= 本文 =
* * * *
いまや、国内最大級のビジネスチャットに成長した『Chatwork』。そして、「次の一手」と位置づけられるBPaaS。同社の構想の行き着く先には何があるのか。何を「ゴール」と捉えているのか。この点を改めて、海老澤氏に聞いた。

海老澤目指しているのは、自動化率を高めて中小企業のノンコア業務を圧倒的に高効率に回せるBPaaSの確立。今の延長線上でどこまで何を実現できるかまでを断言するのは難しいくらい壮大な話ですが、その究極形は、効率化すべき作業が「すべてが自動化された世界」です。

2023年12月期第2四半期決算説明資料から引用

ビジネスチャットツールで世の中のコミュニケーションを変えてきたChatworkが次に目指すのは、さまざまな業務が自動化され、さらなる生産性向上が可能になっている未来。AI技術の進展も積極的に活用していく、いままでに前例を見ない、壮大な挑戦だ。

自動化のレベルを上げていくには、いくつもの現実的なステップを超えていく必要がある。前章でも触れたとおり、まずはベースの部分でシステム化できる部分に徐々に着手していく。できあがったプロダクトを実際にオペレーションに組み込み、仮説検証しながらPDCAを高速に回していく。
* * * *
= データ一覧 =
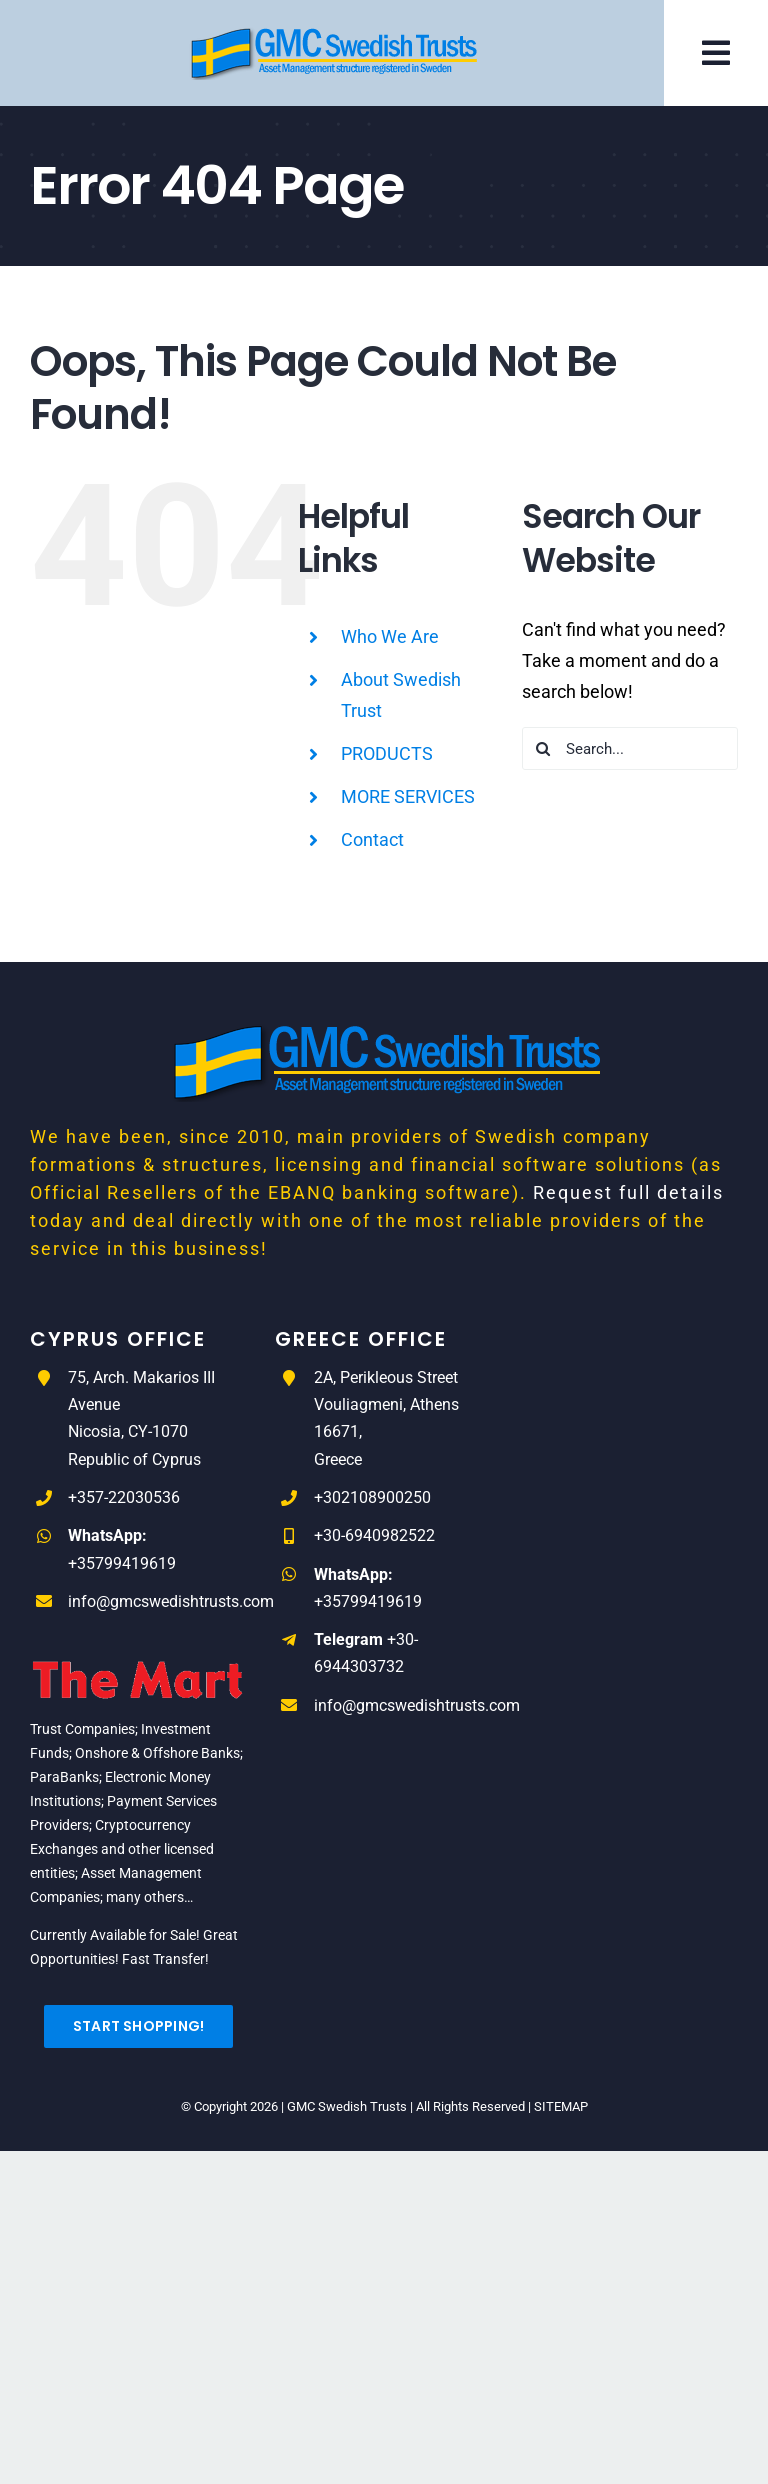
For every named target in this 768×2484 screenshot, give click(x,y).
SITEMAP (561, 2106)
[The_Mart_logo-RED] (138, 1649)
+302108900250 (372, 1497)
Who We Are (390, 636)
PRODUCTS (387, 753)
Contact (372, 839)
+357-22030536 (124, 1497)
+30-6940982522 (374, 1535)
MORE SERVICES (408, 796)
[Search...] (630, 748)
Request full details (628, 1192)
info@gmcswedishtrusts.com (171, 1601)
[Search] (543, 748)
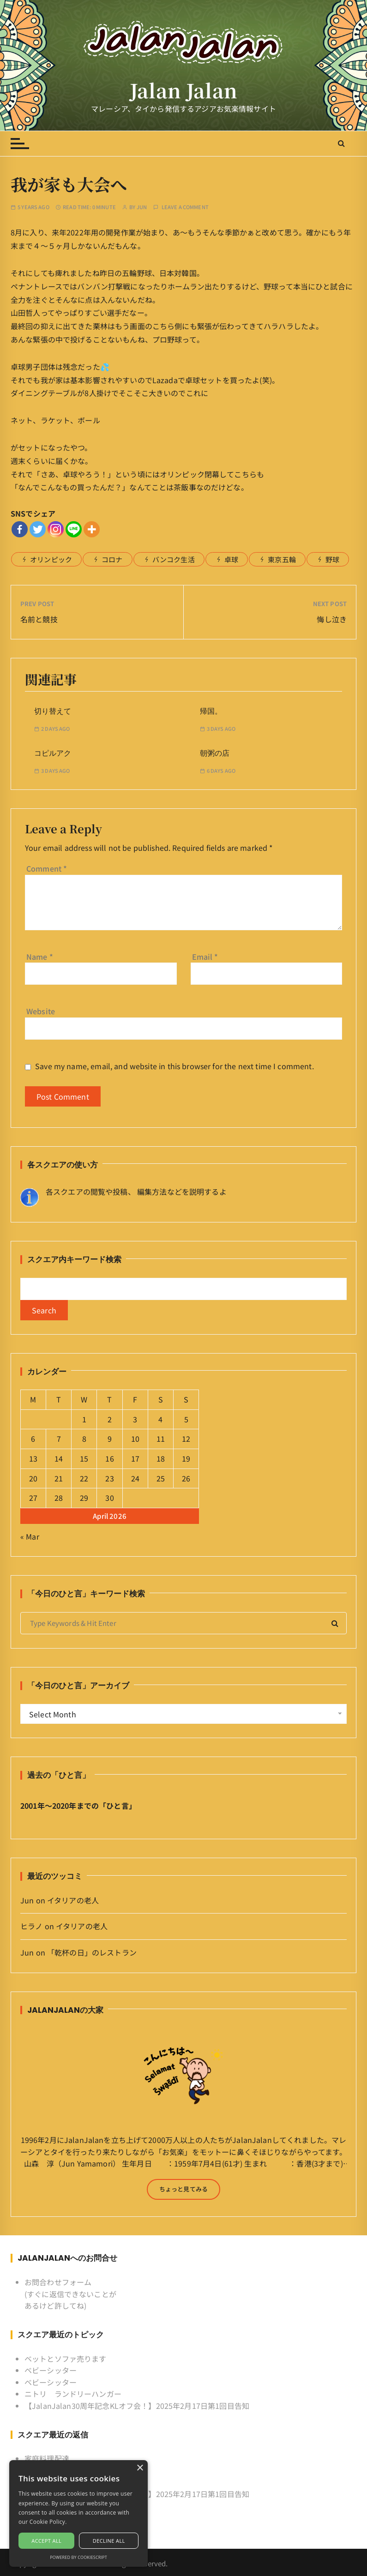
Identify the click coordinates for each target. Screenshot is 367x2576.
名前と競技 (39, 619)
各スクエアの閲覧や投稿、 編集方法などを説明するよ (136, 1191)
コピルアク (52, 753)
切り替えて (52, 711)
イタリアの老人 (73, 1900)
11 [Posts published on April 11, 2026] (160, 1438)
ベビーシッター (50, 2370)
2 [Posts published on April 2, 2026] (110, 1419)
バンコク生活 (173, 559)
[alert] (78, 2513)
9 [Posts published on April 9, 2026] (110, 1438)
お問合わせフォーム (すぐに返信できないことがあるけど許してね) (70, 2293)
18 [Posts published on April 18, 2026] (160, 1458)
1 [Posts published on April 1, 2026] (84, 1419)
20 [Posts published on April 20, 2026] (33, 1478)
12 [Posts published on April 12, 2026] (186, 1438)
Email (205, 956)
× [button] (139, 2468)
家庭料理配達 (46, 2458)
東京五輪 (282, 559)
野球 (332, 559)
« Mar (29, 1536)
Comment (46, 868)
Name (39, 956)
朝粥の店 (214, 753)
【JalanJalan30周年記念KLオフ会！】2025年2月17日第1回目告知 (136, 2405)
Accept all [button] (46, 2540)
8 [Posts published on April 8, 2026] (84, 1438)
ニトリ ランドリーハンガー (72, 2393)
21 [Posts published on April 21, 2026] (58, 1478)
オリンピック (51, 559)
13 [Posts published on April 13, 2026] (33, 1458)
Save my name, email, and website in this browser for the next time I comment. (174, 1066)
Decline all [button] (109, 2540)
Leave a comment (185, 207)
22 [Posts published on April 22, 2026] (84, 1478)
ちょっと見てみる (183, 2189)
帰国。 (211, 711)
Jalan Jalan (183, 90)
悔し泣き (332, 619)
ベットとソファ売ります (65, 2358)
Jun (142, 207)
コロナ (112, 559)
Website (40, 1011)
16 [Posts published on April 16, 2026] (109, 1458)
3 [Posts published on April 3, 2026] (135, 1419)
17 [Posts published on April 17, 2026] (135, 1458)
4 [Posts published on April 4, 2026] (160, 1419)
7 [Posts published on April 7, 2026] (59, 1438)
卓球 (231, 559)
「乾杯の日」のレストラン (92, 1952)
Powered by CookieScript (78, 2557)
* * * *
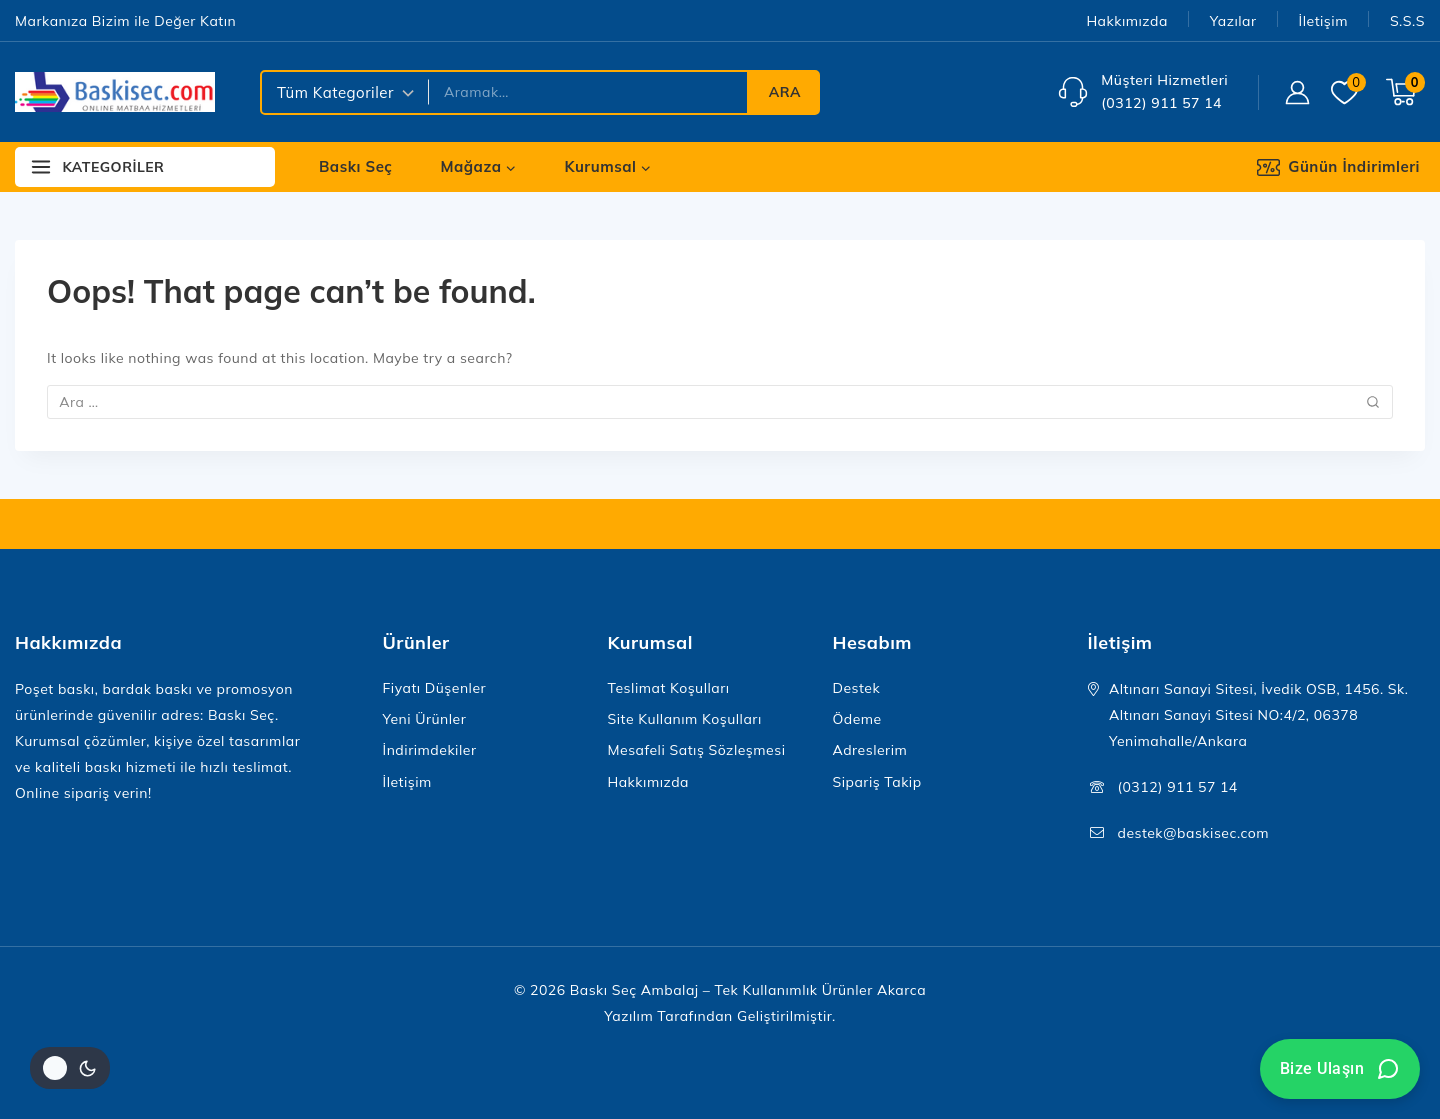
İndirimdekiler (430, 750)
* * * *
本文のうち、「いまや、国内最大級のビジネス」を含む語句で始まり「PDCAを高速に回していく。」で終わる部分を、一字一句変えずに書き写す。

いまや、国内最大級のビジネスチャットに成長した『Chatwork』。そして、「次の一手」と位置づけられるBPaaS。同社の構想の行き着く先には何があるのか。何を「ゴール」と捉えているのか。この点を改めて、海老澤氏に聞いた。

海老澤目指しているのは、自動化率を高めて中小企業のノンコア業務を圧倒的に高効率に回せるBPaaSの確立。今の延長線上でどこまで何を実現できるかまでを断言するのは難しいくらい壮大な話ですが、その究極形は、効率化すべき作業が「すべてが自動化された世界」です。

2023年12月期第2四半期決算説明資料から引用

ビジネスチャットツールで世の中のコミュニケーションを変えてきたChatworkが次に目指すのは、さまざまな業務が自動化され、さらなる生産性向上が可能になっている未来。AI技術の進展も積極的に活用していく、いままでに前例を見ない、壮大な挑戦だ。

自動化のレベルを上げていくには、いくつもの現実的なステップを超えていく必要がある。前章でも触れたとおり、まずはベースの部分でシステム化できる部分に徐々に着手していく。できあがったプロダクトを実際にオペレーションに組み込み、仮説検証しながらPDCAを高速に回していく。